Интересно, что Горгоны также обитали в приморских гротах, пещерах и подземельях, будучи детьми морского бога Форкия и его сестры Кето (элленизированная версия негативного лунного узла Кету из ведической астрологии джйотиш?). Мифос Кету происходит из Пуран, где он рождается из обезглавленного тела демона-асура Сварбхану, принявшего облик дэва, дабы испить амброзии из вспахтанного Молочного Океана, но убитого праведным гневом богиней Мохини (на самом деле аспектом Вишну). Кету обычно изображается как божество, напоминающее Короля нагов, с телом змеи и двумя-четырьмя руками с оружием или без, часто – без головы (вспомним миф о Персее и Медузе). К тому же, одна из Десяти Махавидий тантрического индуизма, по имени Чхиннамаста (Госпожа Желания и Проницательности) обычно изображается пляшущей на двух совокупляющихся телах мужчины и женщины, или же самой совокупляющейся с трупом/телом йогина, держа в одной руке меч, а в другой — собственную отсечённую голову как символ избавления от привязанностей (в ту же тему можно притянуть и тибетский ритуал Чод, впервые открытый махайогиней Мачиг Лабдрон).

цитата
"Поклонение Чиннамасте приносит силу воли и способность прямого видения. Чиннамаста показывает выход из порочного круга перерождений. Она осушает слёзы и впитывает кровь раздоров, рассеивает невзгоды и страдание болезней."

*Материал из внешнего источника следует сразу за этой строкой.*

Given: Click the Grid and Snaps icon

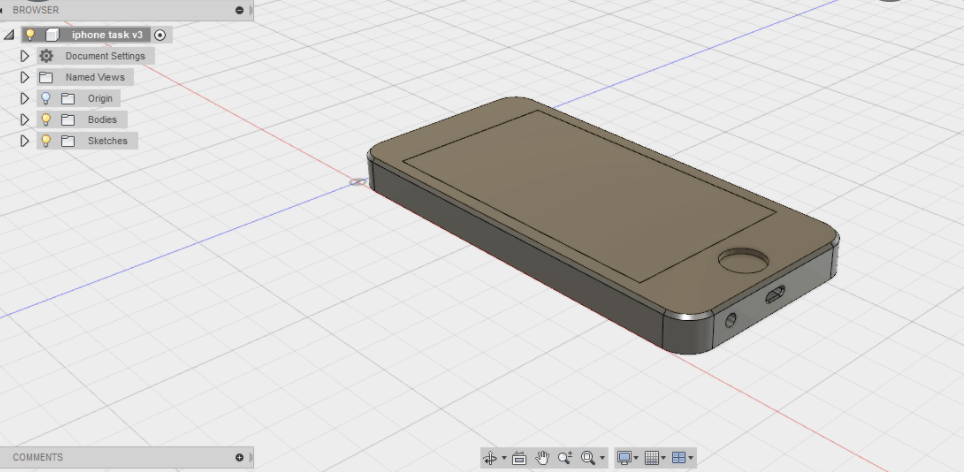Looking at the screenshot, I should click(652, 458).

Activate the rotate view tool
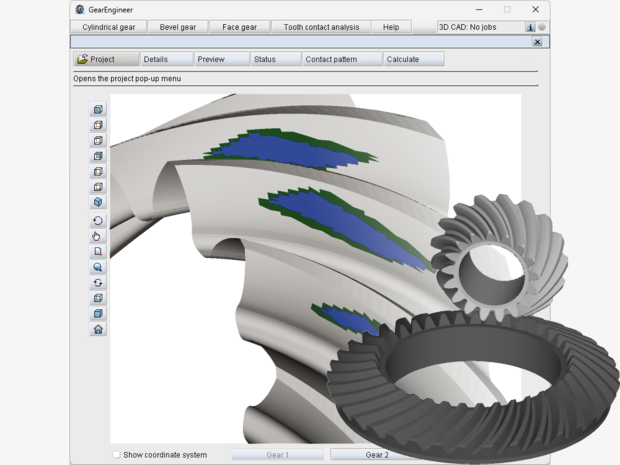click(98, 221)
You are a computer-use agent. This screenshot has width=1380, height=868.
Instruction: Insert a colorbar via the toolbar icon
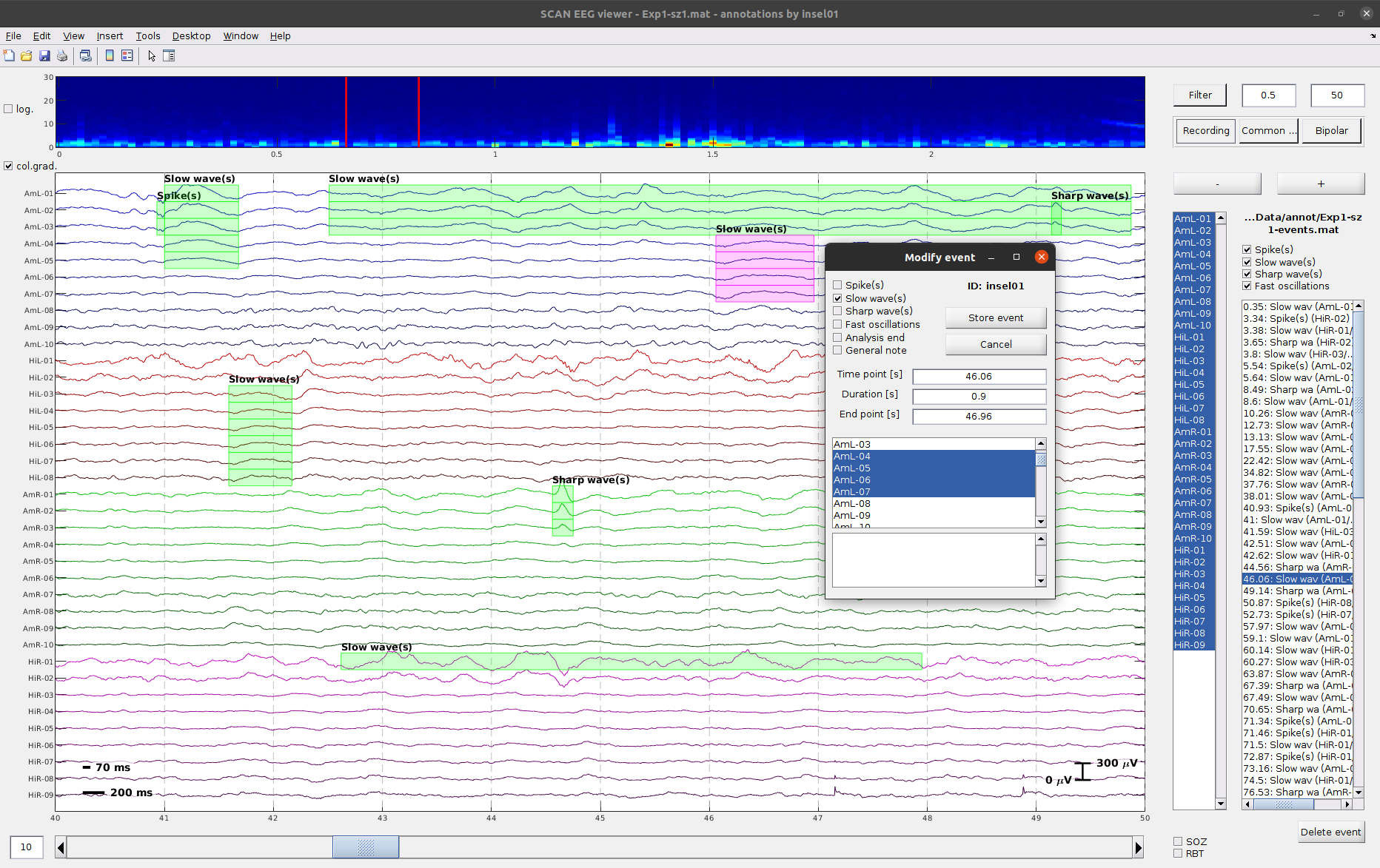tap(110, 55)
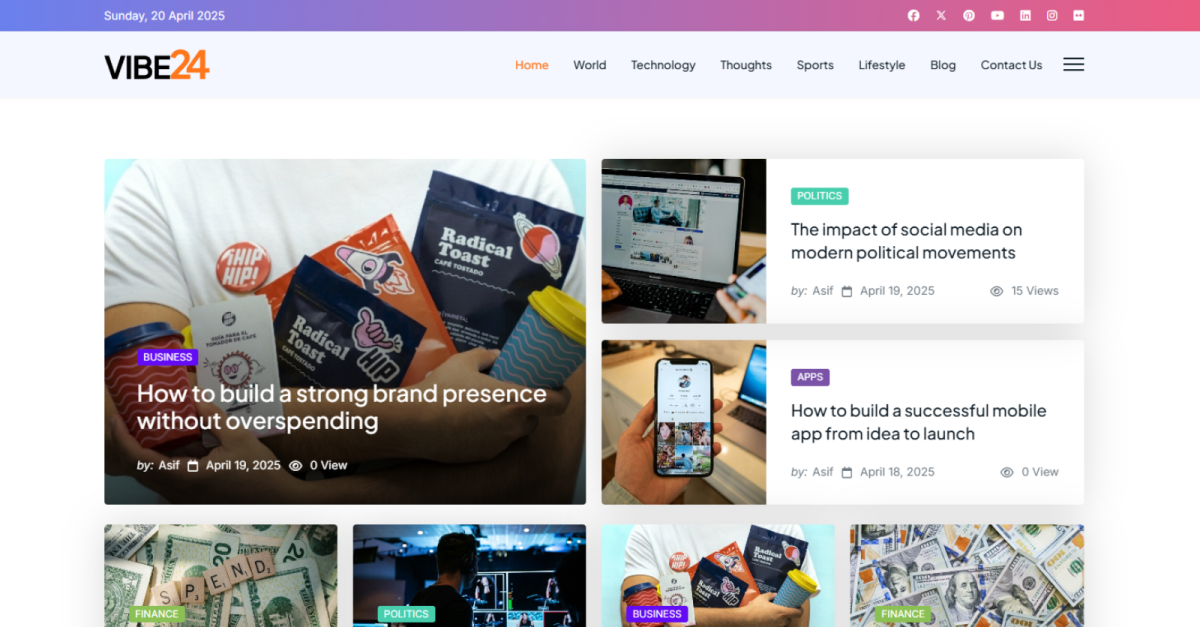This screenshot has height=627, width=1200.
Task: Click the APPS category badge
Action: pos(810,377)
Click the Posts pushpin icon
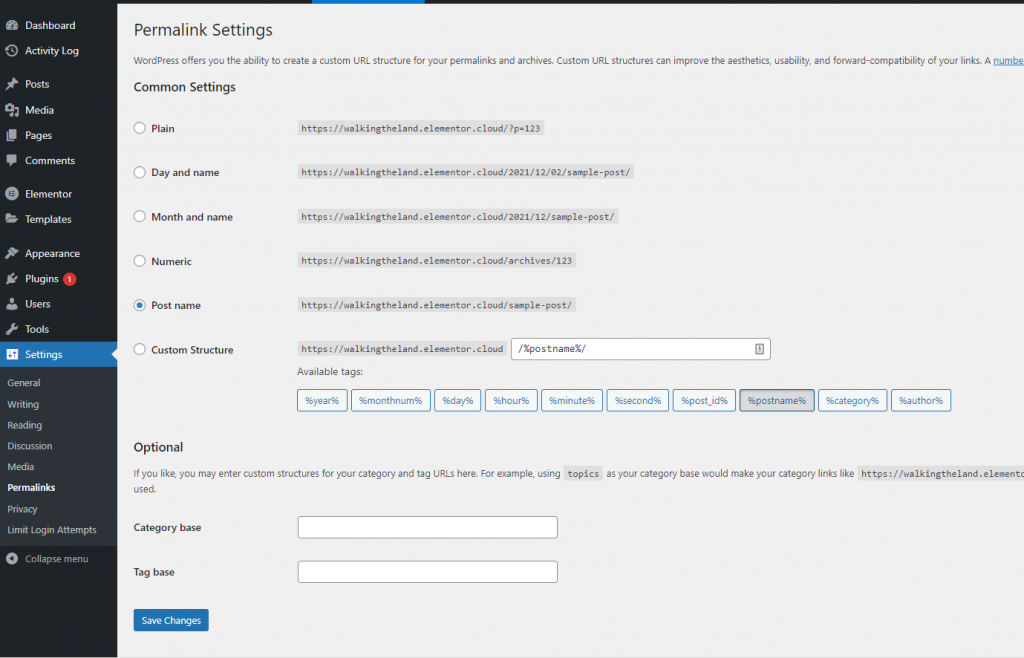Screen dimensions: 1024x658 coord(12,85)
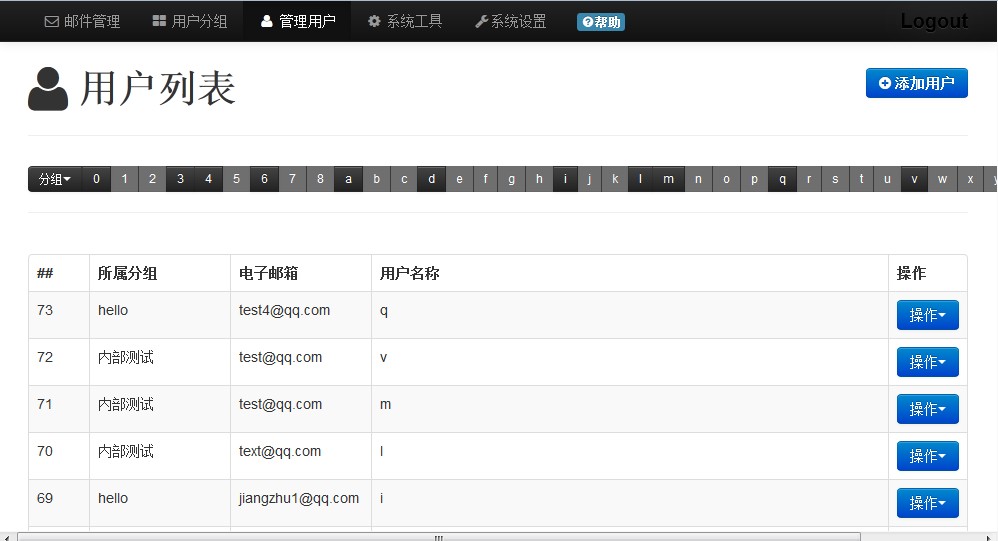Go to the 用户分组 menu
This screenshot has width=998, height=541.
[x=199, y=21]
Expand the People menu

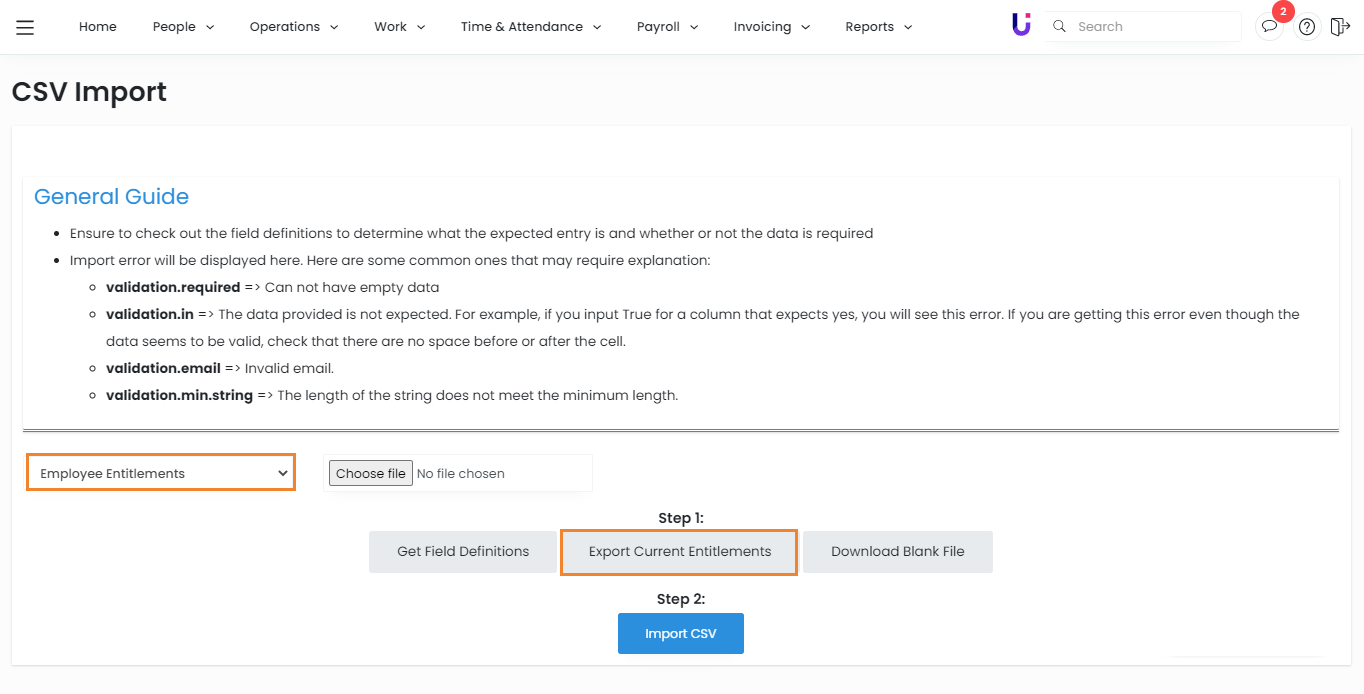[x=183, y=27]
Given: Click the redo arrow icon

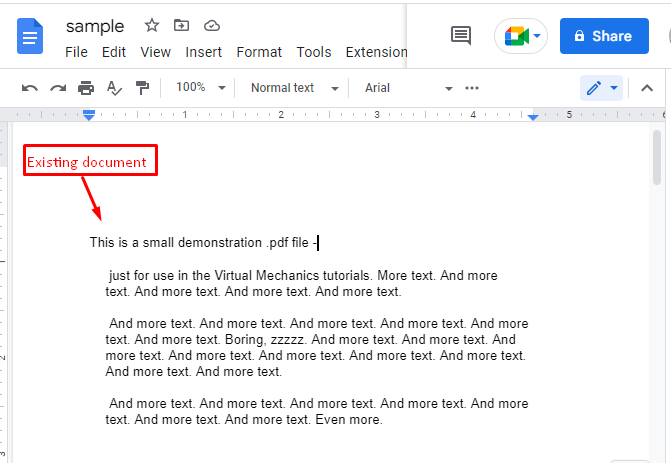Looking at the screenshot, I should 58,88.

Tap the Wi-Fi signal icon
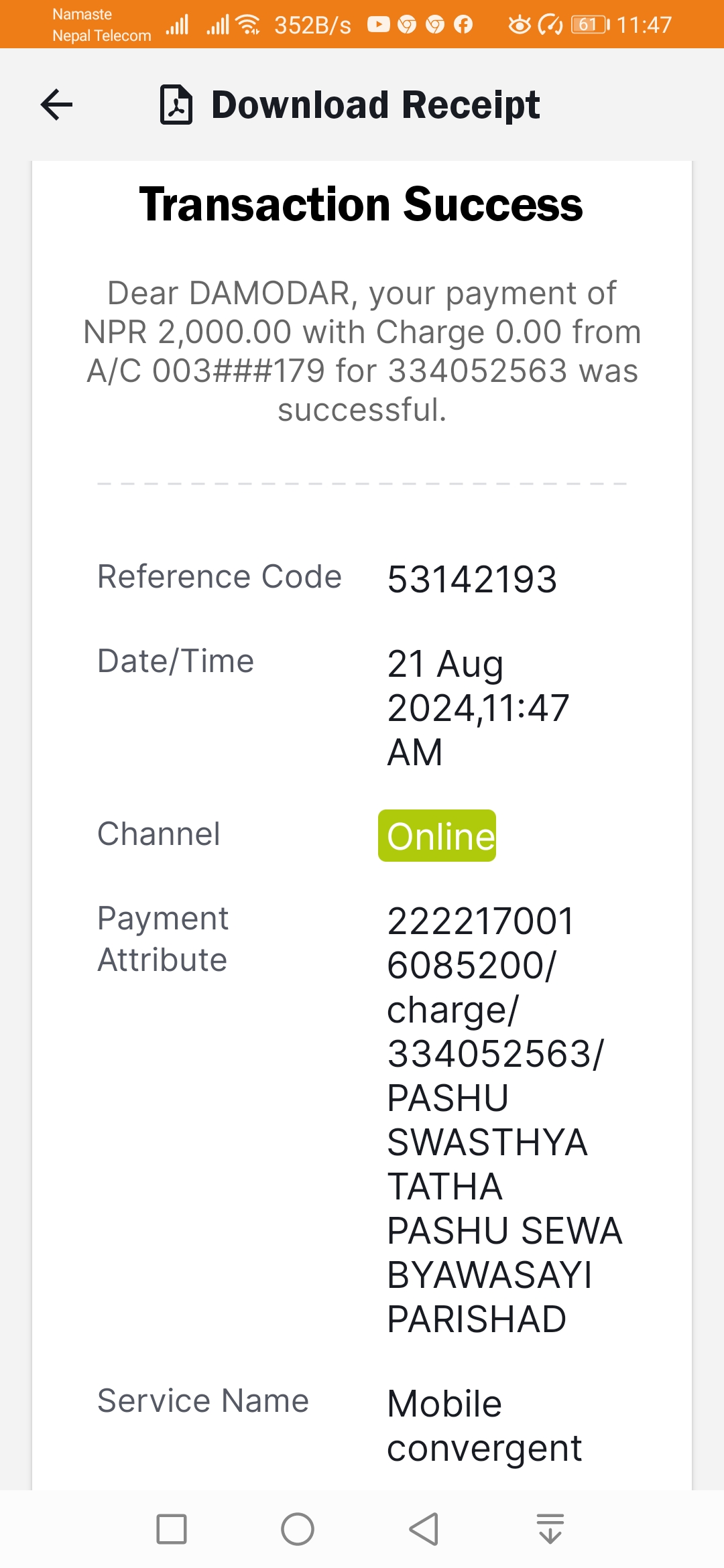tap(249, 25)
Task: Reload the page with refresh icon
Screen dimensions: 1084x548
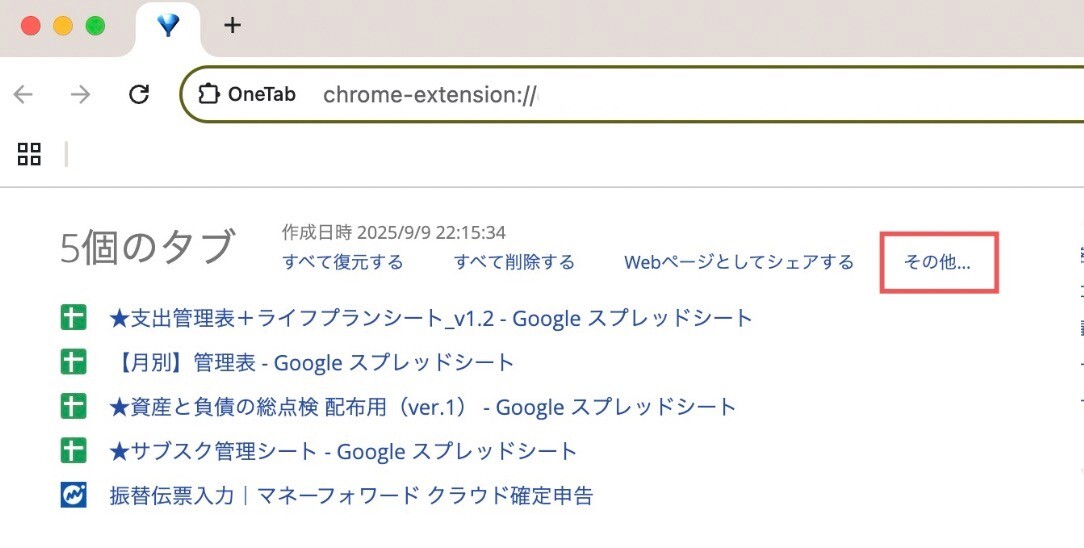Action: (x=139, y=94)
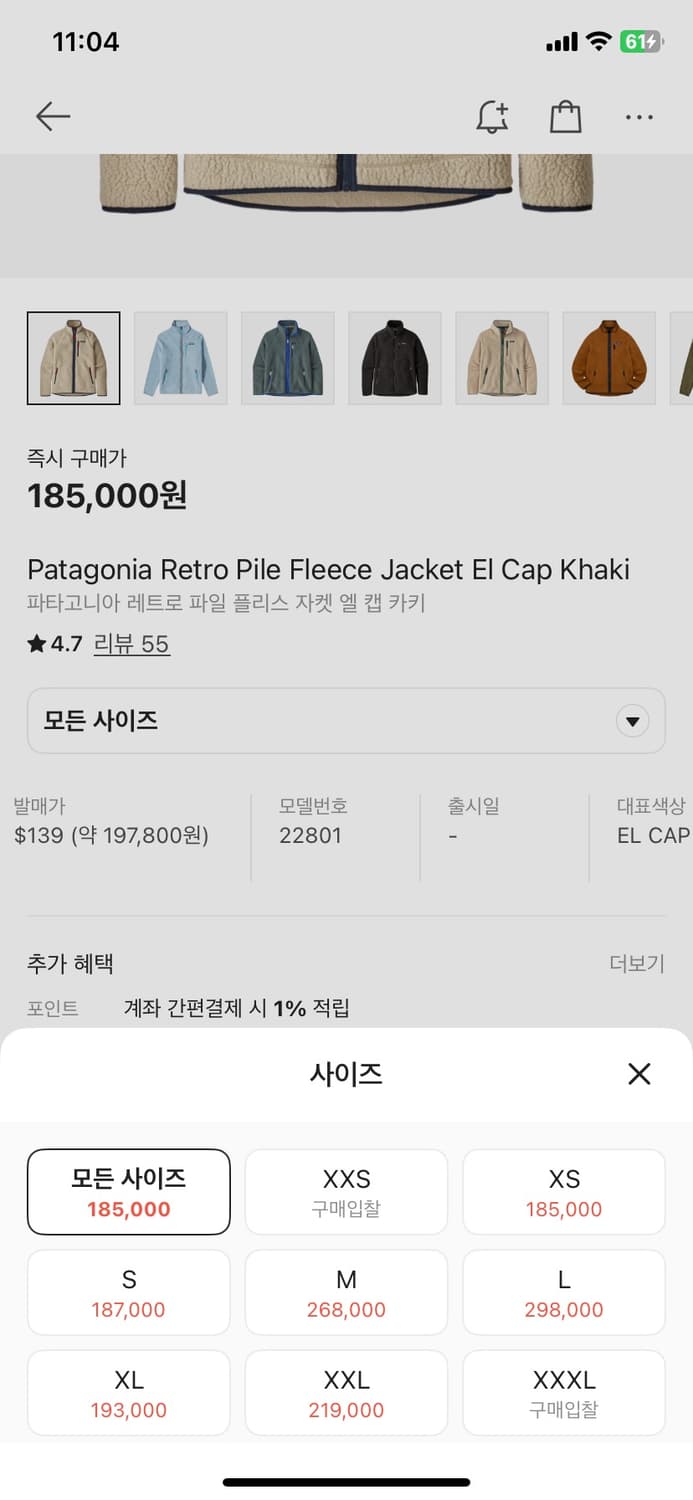Pick the orange-brown jacket thumbnail
This screenshot has width=693, height=1500.
pos(609,358)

В любом случае образ Горгоны всегда так или иначе связывался с экзотическим, эротическим и античным ландшафтом, как и у, скажем, леди Сфинкс.

Но это лишь верхушка ледника. Тема этих хтонических и грозных дев греческой мифологии крайне популярна вот уже не первое столетие, поэтому далее — интересная подборка литературного пульп-фикшна, где так или иначе задействованы сёстры-йеттатуры. С некоторых пор (очевидно, с конца XIX века) эти ядовитые женщины-вампы пользуются в среде поэтов-визионеров и писателей-фантастов, а также художников-иллюстраторов, и прочих творческих людей, заслуженной славой непреходящего секс-символа западного тантризма и практики отсечения от плотских привязанностей через ядовитый коктейль из Танатоэроса. Также добавим, что оккультисты и церемониальные маги тантрического толка, также как и все творческие люди, вполне способны призывать астральные форму суккубических Горгонок себе в сновидения и грёзы, на временной или постоянной основе. Ведь надо же кому-то рисовать их постмодерновые портреты в духе времени с натуры? На этом покамест всё.